▶ _TASK BRIEF_
Here are the records. Write out exactly the lines between the one holding "Given: Expand the chevron next to ABOUT" and the one holding "Open the cpuz_146", inclusive.

▶ _DATA RECORDS_
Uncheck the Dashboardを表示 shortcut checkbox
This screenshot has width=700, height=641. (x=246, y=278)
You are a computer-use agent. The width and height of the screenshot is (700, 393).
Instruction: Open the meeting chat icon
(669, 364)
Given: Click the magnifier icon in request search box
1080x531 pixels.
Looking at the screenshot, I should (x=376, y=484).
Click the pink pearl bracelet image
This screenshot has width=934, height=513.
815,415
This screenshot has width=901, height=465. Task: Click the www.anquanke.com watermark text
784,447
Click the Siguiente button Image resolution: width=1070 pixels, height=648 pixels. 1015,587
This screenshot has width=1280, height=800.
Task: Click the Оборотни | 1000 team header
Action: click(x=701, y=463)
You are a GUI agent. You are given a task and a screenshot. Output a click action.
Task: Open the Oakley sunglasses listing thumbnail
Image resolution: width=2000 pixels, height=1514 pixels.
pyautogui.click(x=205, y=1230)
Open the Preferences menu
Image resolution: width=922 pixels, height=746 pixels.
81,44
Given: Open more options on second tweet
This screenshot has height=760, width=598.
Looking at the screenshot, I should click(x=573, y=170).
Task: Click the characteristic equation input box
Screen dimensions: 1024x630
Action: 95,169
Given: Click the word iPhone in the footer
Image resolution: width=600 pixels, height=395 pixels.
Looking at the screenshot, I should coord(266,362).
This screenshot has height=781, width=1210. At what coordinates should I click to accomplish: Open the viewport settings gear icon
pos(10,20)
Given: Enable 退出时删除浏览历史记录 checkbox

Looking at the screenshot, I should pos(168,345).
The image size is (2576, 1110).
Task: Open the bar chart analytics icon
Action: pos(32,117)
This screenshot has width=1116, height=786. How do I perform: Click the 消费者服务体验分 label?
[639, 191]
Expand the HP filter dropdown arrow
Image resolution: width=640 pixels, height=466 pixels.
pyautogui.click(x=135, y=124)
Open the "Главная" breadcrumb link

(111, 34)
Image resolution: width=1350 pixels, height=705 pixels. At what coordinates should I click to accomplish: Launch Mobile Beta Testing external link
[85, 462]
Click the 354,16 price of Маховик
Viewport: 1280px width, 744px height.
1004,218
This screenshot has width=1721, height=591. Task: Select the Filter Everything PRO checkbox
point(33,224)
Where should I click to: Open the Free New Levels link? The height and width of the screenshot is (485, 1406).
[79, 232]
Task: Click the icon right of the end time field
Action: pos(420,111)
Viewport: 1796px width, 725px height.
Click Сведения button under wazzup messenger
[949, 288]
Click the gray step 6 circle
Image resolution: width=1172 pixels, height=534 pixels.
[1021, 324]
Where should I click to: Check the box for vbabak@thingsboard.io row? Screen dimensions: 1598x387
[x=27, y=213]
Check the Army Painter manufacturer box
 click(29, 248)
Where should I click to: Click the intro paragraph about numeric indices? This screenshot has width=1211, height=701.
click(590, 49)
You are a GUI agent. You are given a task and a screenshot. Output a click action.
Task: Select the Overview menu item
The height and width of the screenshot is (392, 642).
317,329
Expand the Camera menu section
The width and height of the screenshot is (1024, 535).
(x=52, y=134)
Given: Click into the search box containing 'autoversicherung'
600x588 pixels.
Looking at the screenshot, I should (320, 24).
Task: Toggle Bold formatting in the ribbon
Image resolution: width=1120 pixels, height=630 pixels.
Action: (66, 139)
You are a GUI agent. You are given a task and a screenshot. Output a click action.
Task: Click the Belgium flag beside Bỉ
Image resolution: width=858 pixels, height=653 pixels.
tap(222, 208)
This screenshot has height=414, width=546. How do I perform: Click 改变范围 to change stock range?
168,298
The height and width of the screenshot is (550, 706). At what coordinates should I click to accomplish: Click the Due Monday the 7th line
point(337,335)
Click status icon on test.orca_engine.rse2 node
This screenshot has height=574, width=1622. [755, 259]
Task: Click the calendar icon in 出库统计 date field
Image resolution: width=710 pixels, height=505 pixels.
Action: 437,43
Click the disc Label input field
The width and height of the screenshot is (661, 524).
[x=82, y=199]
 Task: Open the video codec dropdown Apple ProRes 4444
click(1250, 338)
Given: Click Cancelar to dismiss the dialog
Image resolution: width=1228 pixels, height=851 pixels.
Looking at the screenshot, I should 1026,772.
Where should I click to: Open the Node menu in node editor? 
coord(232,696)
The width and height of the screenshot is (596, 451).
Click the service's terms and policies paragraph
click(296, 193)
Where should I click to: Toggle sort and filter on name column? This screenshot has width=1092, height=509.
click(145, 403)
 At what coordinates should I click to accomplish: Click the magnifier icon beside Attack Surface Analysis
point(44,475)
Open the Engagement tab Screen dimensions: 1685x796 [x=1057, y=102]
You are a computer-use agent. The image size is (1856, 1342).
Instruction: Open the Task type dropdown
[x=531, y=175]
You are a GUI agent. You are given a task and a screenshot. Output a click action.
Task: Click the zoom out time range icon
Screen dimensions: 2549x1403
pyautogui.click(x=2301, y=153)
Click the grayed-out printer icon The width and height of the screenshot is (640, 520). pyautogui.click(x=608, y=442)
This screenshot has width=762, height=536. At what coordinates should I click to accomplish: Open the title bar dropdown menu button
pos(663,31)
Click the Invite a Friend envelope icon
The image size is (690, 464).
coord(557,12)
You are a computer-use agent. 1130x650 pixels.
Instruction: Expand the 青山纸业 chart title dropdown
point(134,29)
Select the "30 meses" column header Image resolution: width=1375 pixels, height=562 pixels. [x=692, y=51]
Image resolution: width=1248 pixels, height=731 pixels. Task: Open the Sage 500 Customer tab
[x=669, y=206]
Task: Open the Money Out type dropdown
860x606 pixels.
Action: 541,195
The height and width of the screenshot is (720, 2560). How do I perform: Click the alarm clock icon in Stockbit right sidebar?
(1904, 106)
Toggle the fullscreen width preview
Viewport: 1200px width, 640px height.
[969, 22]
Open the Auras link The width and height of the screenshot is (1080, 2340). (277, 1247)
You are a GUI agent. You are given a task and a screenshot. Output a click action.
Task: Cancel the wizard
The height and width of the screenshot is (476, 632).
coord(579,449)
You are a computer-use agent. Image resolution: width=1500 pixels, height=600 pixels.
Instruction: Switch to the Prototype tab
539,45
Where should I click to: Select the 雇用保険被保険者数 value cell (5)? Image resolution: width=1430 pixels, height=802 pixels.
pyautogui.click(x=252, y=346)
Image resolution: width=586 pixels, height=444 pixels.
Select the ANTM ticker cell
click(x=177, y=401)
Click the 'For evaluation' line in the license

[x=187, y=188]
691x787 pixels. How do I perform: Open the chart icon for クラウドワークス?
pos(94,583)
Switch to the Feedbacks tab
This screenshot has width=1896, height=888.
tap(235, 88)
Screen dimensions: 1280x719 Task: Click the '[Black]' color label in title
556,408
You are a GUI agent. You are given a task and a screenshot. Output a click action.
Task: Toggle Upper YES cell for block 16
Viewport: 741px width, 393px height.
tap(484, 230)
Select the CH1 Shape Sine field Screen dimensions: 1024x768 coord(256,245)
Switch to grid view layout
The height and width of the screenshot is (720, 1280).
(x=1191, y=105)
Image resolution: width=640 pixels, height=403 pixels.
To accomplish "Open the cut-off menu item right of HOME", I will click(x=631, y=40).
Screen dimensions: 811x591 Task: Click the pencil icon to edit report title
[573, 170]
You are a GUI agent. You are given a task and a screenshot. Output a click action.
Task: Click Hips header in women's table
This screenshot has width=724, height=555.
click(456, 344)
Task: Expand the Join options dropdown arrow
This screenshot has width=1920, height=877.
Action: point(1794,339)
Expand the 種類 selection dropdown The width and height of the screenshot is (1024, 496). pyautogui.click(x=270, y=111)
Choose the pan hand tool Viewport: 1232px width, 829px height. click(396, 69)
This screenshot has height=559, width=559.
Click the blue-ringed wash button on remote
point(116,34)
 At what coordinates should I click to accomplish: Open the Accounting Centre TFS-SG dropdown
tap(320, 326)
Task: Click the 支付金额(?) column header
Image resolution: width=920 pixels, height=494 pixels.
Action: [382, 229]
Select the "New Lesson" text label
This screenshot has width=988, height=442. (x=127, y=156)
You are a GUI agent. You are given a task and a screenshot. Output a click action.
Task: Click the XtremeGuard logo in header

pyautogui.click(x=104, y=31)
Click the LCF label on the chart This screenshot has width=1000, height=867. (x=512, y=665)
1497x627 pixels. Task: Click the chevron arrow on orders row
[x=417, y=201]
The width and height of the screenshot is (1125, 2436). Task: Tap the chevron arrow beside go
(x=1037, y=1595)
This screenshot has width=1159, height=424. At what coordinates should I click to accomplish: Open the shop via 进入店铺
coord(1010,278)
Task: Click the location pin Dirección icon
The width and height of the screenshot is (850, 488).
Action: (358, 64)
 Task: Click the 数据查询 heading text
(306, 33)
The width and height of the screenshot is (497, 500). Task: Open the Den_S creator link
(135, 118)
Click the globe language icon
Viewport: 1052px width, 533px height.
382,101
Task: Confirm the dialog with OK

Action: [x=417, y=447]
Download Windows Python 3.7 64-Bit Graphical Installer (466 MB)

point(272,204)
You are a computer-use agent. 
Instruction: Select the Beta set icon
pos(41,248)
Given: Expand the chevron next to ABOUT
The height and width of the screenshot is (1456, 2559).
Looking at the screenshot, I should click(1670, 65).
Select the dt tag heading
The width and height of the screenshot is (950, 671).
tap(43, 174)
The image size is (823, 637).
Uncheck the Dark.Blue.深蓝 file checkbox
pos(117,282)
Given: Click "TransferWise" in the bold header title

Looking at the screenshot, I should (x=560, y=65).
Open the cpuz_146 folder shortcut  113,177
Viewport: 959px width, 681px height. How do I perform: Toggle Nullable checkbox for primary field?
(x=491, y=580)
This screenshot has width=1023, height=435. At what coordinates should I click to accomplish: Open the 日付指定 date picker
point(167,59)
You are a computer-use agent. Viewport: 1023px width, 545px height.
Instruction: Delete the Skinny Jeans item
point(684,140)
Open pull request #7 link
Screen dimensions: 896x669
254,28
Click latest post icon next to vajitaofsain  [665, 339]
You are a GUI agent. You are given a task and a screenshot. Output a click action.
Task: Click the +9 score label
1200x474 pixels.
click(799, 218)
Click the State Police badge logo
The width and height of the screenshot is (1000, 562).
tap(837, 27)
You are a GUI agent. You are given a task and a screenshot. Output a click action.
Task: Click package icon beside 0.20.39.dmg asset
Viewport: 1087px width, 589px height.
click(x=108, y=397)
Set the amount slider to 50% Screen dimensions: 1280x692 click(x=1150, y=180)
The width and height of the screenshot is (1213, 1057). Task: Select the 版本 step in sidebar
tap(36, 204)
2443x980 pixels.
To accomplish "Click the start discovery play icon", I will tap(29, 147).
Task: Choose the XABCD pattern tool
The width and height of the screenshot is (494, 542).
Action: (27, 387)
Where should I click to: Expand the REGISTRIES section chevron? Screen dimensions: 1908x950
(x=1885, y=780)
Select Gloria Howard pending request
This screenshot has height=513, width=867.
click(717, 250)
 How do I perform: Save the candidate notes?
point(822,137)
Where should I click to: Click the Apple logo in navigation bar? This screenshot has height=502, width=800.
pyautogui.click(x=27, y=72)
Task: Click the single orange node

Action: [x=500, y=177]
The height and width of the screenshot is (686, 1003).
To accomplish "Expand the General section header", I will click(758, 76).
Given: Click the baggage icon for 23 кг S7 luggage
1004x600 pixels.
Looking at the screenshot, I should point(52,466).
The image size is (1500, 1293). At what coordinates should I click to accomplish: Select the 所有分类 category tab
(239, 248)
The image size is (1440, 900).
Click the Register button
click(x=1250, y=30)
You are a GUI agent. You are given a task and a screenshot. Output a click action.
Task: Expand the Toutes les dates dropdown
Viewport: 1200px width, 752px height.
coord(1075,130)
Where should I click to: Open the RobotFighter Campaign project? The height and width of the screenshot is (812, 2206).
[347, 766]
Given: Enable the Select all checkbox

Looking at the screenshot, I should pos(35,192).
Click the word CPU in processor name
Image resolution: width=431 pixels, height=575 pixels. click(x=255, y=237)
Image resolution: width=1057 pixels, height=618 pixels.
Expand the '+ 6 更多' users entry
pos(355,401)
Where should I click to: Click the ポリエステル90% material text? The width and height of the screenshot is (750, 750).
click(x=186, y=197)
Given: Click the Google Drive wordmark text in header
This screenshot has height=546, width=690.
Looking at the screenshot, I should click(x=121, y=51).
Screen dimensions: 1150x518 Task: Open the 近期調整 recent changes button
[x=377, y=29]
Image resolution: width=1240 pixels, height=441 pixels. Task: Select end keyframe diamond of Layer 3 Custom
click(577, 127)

▶ _TASK OUTPUT_
Given: Expand the chevron next to ABOUT
The height and width of the screenshot is (1456, 2559).
Looking at the screenshot, I should click(1670, 65).
Select the dt tag heading
The width and height of the screenshot is (950, 671).
tap(43, 174)
The image size is (823, 637).
Uncheck the Dark.Blue.深蓝 file checkbox
pos(117,282)
Given: Click "TransferWise" in the bold header title

Looking at the screenshot, I should (x=560, y=65).
Open the cpuz_146 folder shortcut  113,177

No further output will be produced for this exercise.